In [9]:
import pandas as pd
import plotly.express as px

# Load the data
data = pd.read_csv("Database/final/crime_data_modified_final.csv")

# Filter data for 2020, 2021, and 2022
data_2020 = data[data['year_rept'] == 2020]
data_2021_2022 = data[data['year_rept'].isin([2021, 2022])]

# Group data by crime description and count occurrences
crime_counts_2020 = data_2020['cr_cd_desc'].value_counts()
crime_counts_2021_2022 = data_2021_2022['cr_cd_desc'].value_counts() / 2  # Average counts for 2021 and 2022

# Create DataFrames to facilitate merging
df_2020 = crime_counts_2020.reset_index()
df_2020.columns = ['Crime Description', '2020 Count']
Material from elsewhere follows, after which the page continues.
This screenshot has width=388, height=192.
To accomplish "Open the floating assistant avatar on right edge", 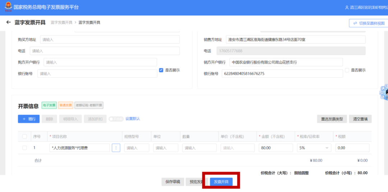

df_2021_2022 = crime_counts_2021_2022.reset_index()
df_2021_2022.columns = ['Crime Description', '2021-2022 Average Count']

# Apply the name replacement using a dictionary
short_names = {
    "THEFT OF IDENTITY": "ID Theft",
    "BATTERY - SIMPLE ASSAULT": "Simple Assault",
    "BURGLARY FROM VEHICLE": "Vehicle Burglary",
    "INTIMATE PARTNER - SIMPLE ASSAULT": "Domestic Assault",
    "VANDALISM - FELONY ($400 & OVER, ALL CHURCH VANDALISMS)": "VANDALISM FELONY",
    "ASSAULT WITH DEADLY WEAPON, AGGRAVATED ASSAULT": "DEADLY WEAPON ASSAULT",
    "THEFT PLAIN - PETTY ($950 & UNDER)": "THEFT PLAIN",
    "THEFT FROM MOTOR VEHICLE - PETTY ($950 & UNDER)": "MOTOR VEHICLE THEFT",
    "VANDALISM - MISDEAMEANOR ($399 OR UNDER)": "VANDALISM MISDEAMEANOR"
}

df_2020['Crime Description'] = df_2020['Crime Description'].map(short_names).fillna(df_2020['Crime Description'])
df_2021_2022['Crime Description'] = df_2021_2022['Crime Description'].map(short_names).fillna(df_2021_2022['Crime Description'])
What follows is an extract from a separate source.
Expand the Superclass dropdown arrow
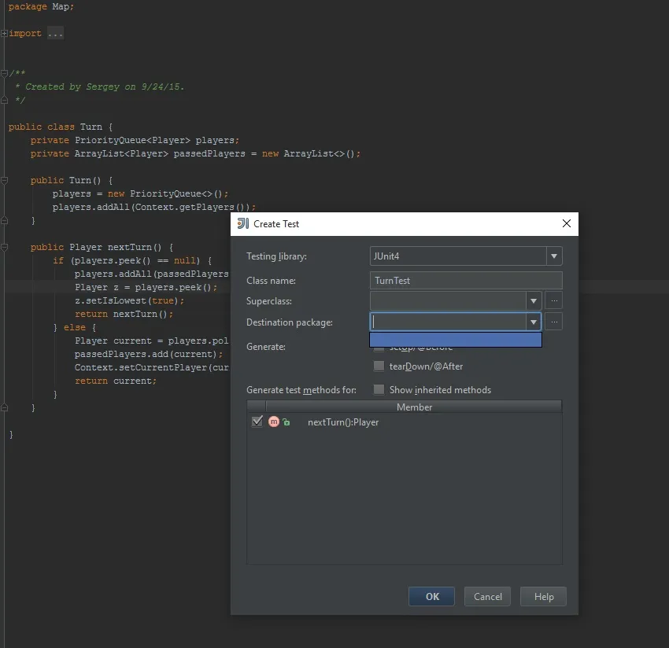point(534,301)
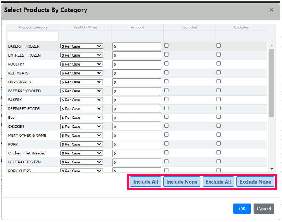Click the Product Category filter text box

click(33, 36)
# Merge the DataFrames on Crime Description
merged_data = pd.merge(df_2020, df_2021_2022, on='Crime Description', how='outer').fillna(0)

# Calculate the percentage change
merged_data['Percentage Change'] = ((merged_data['2021-2022 Average Count'] - merged_data['2020 Count']) / merged_data['2020 Count']) * 100

# Filter to top 12 crimes in 2020 for better clarity in visualization
merged_data = merged_data.nlargest(12, '2020 Count')

# Create a bar chart
fig = px.bar(merged_data, x='Crime Description', y='Percentage Change',
             title="PERCENTAGE CHANGE IN CRIME RATES FROM 2020 TO (2021,2022)",
             labels={'Percentage Change': 'Percentage Change (%)'},
             text_auto='.2f')  # Formatting text to show two decimal places

# Add color based on positive or negative change
fig.update_traces(marker_color=merged_data['Percentage Change'].apply(lambda x: 'red' if x < 0 else 'green'))

# Customize text font
fig.update_traces(textfont=dict(
    family="Arial, sans-serif",
    size=12,
    color="black"
))

# Update plot background color
fig.update_layout(
    plot_bgcolor="#fdc1c5",  # Light pink background
    paper_bgcolor="#e6e0e1",  # Light grey background
    template="plotly_dark",  # Apply the Plotly dark template
    font_color="black"
)

# Show the figure
fig.show()